Extract each line of the data below that contains the string "width".
## start Supplied data
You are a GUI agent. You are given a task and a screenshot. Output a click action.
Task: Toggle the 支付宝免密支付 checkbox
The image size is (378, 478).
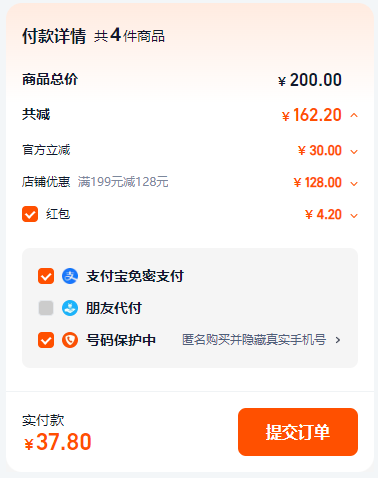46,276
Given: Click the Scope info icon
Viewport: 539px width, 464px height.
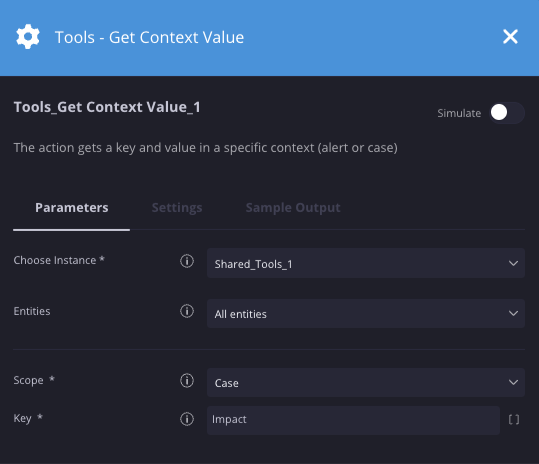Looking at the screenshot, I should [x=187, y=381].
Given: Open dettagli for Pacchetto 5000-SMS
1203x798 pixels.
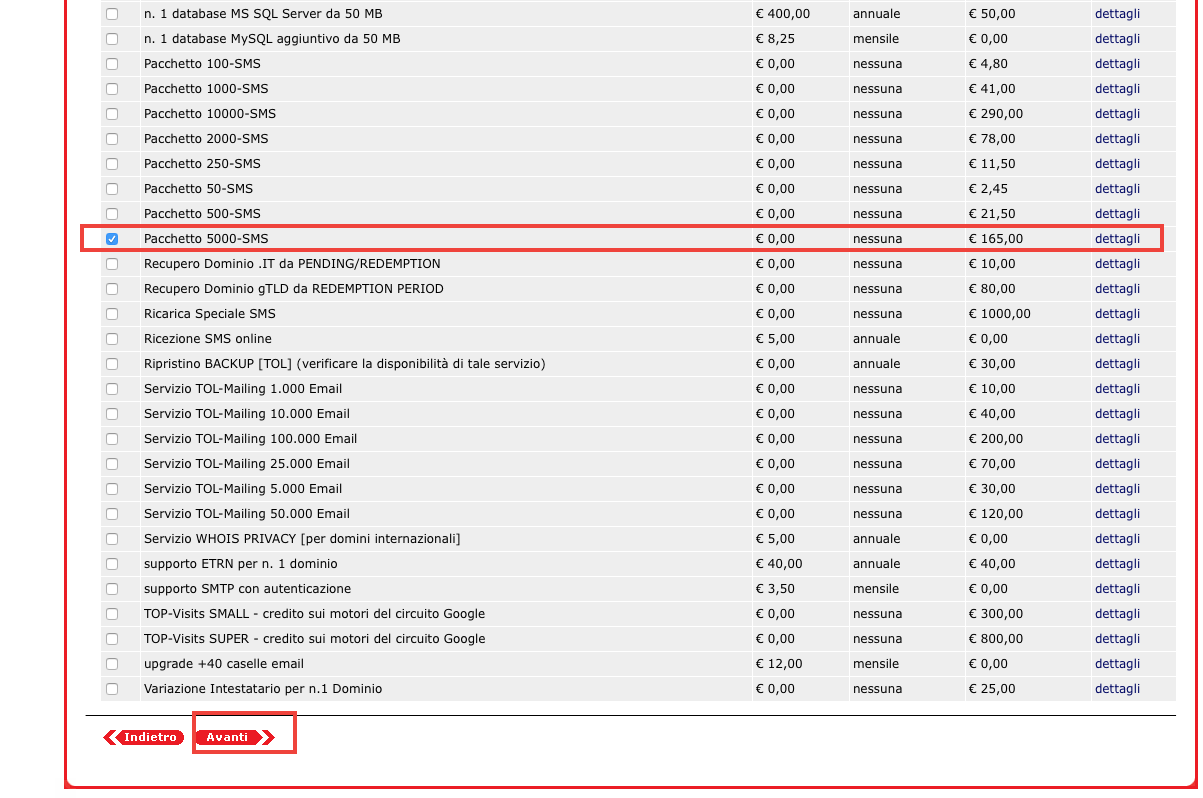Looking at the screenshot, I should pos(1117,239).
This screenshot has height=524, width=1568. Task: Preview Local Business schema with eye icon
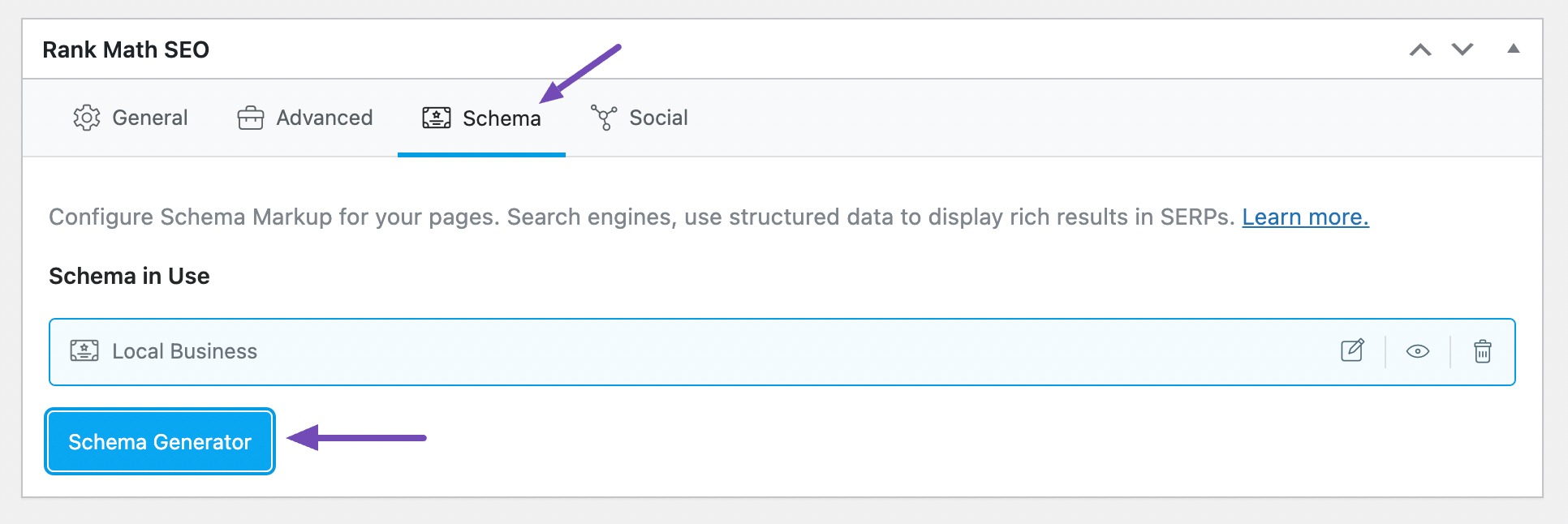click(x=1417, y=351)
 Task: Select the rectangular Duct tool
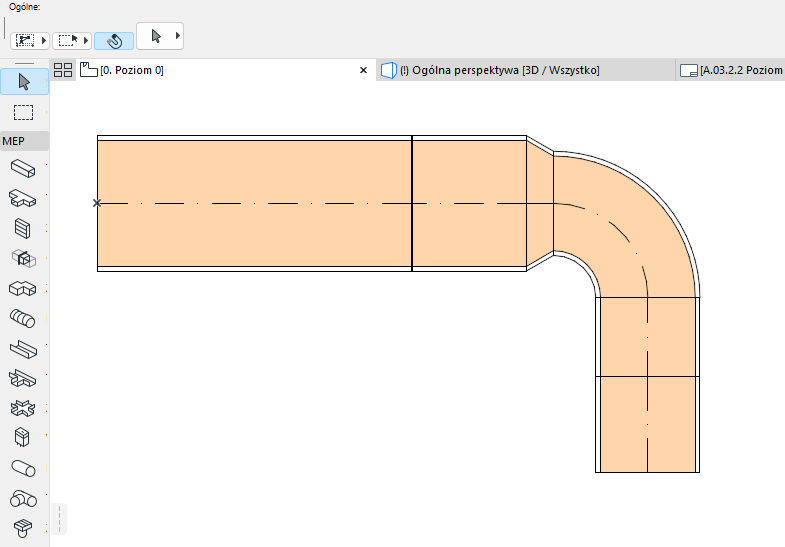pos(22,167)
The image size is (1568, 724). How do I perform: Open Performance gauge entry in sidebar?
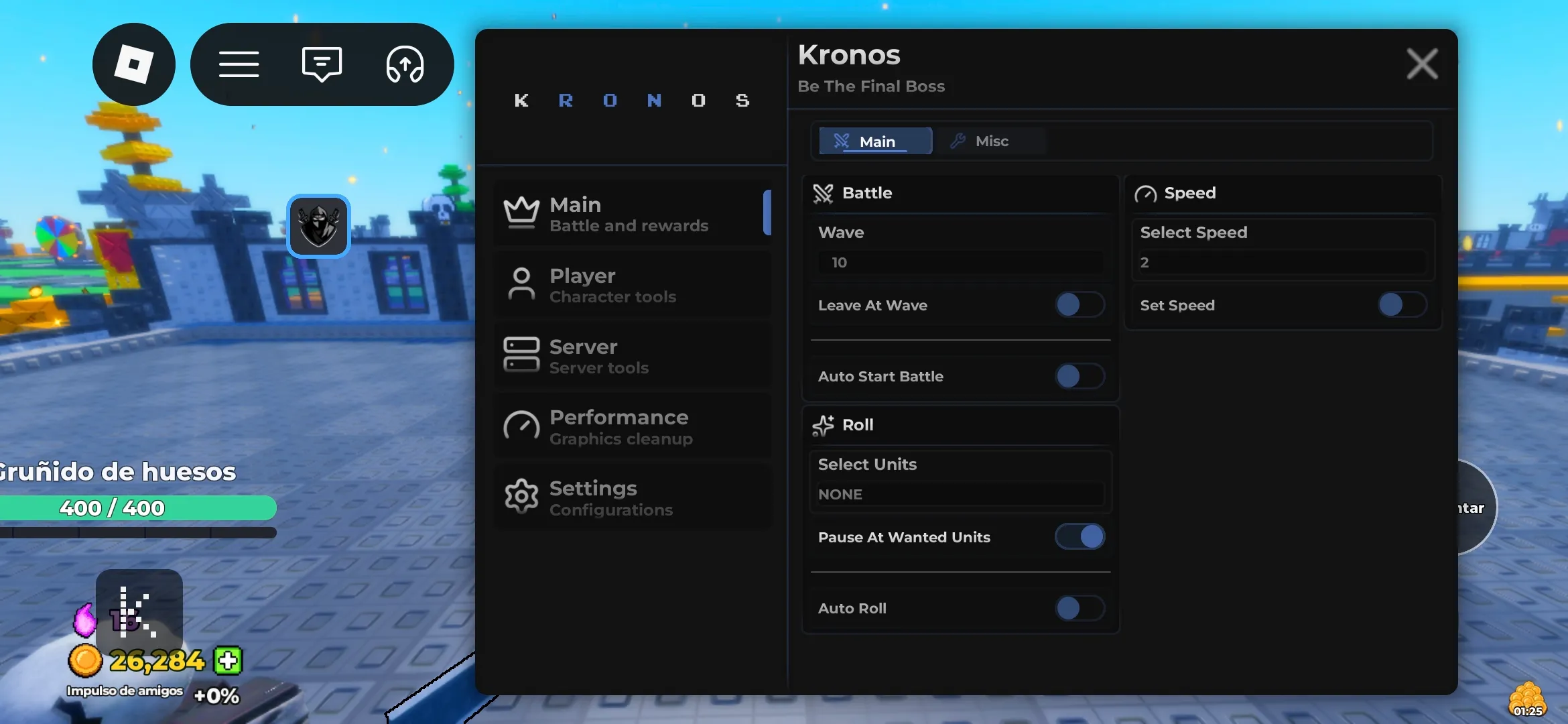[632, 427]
## end Supplied data
## start Supplied data
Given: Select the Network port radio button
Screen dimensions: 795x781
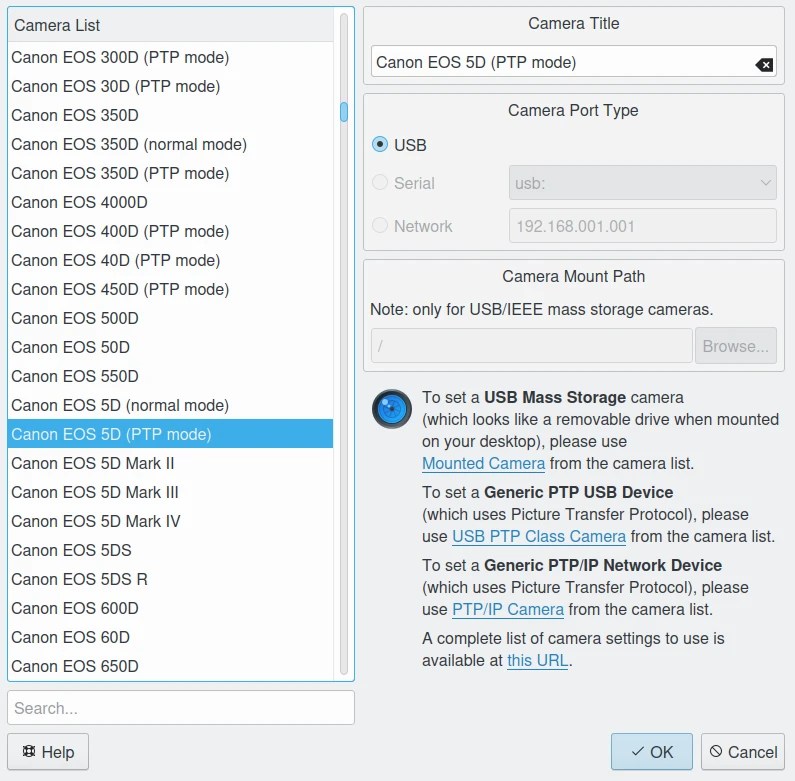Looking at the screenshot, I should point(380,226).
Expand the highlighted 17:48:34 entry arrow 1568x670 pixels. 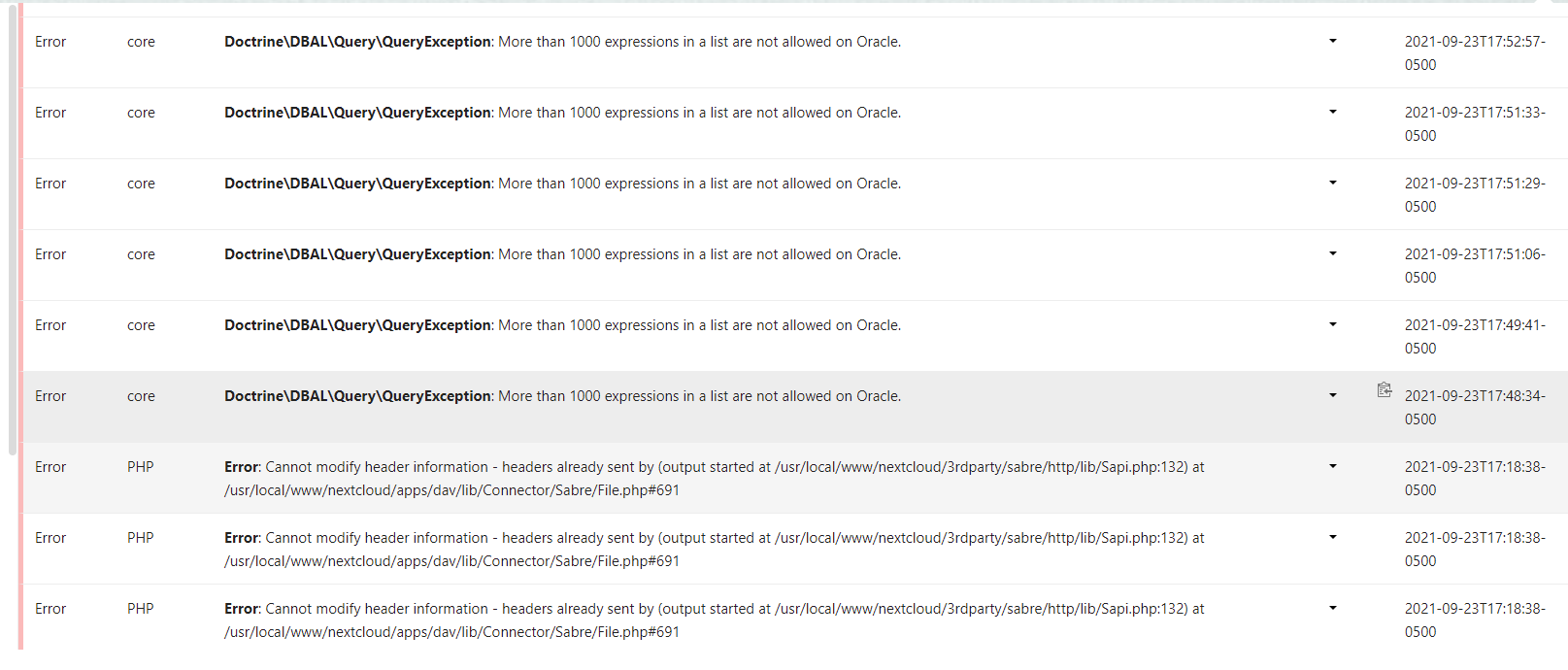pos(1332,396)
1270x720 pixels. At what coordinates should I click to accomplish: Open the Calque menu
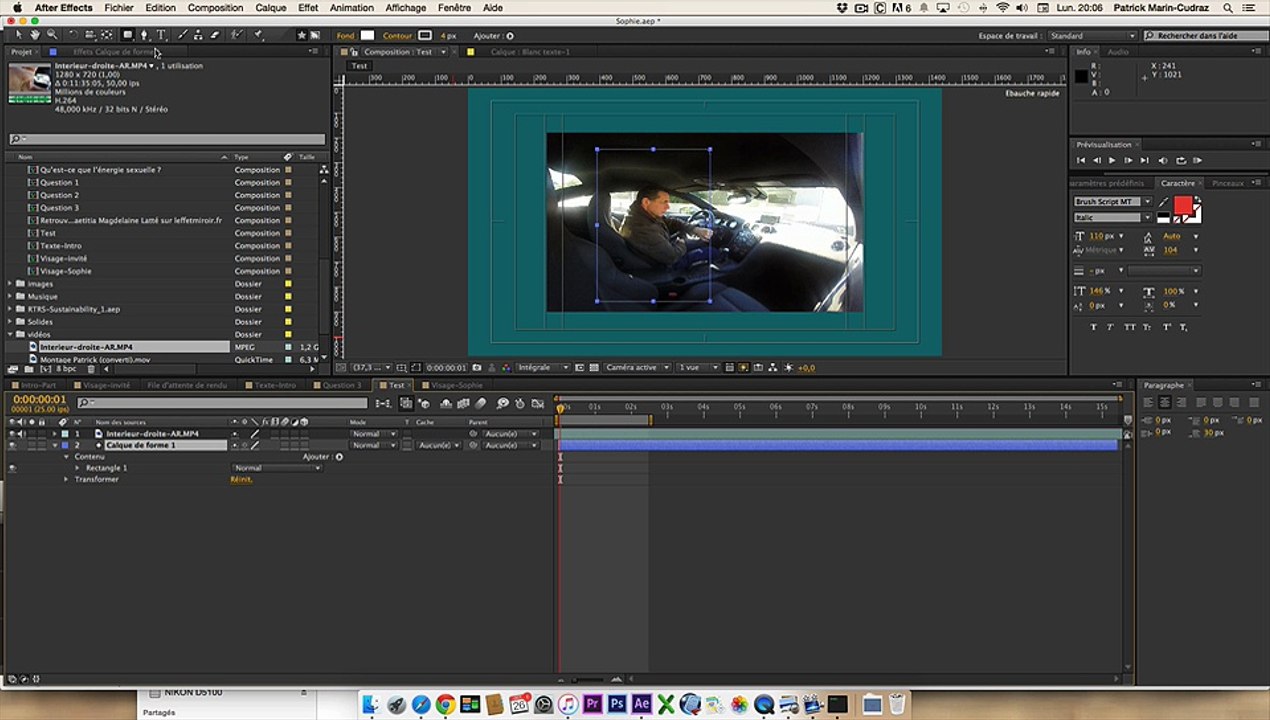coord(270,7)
## end Supplied data
## start Supplied data
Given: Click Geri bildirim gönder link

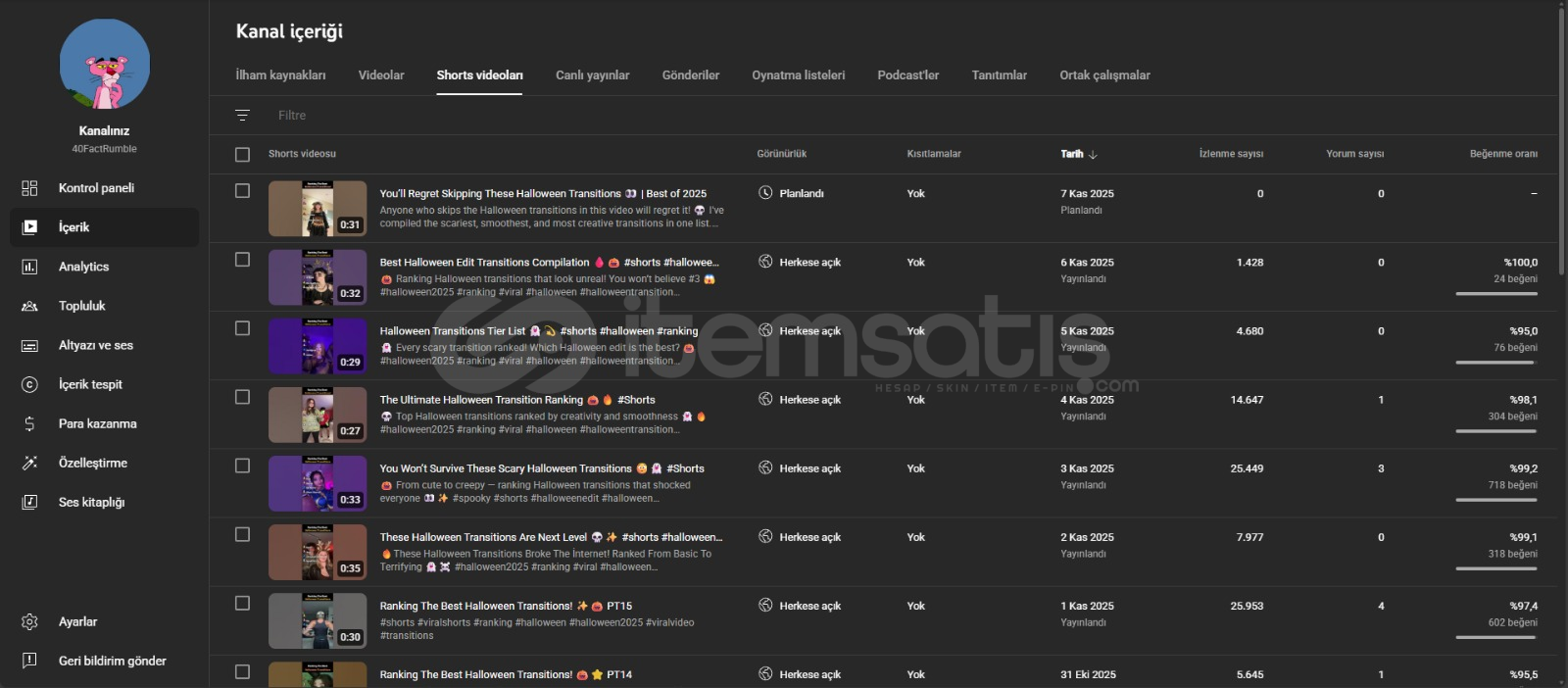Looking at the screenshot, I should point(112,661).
## end Supplied data
Answer to the task
Viewport: 539px width, 464px height.
This screenshot has height=524, width=1568. Task: Preview Local Business schema with eye icon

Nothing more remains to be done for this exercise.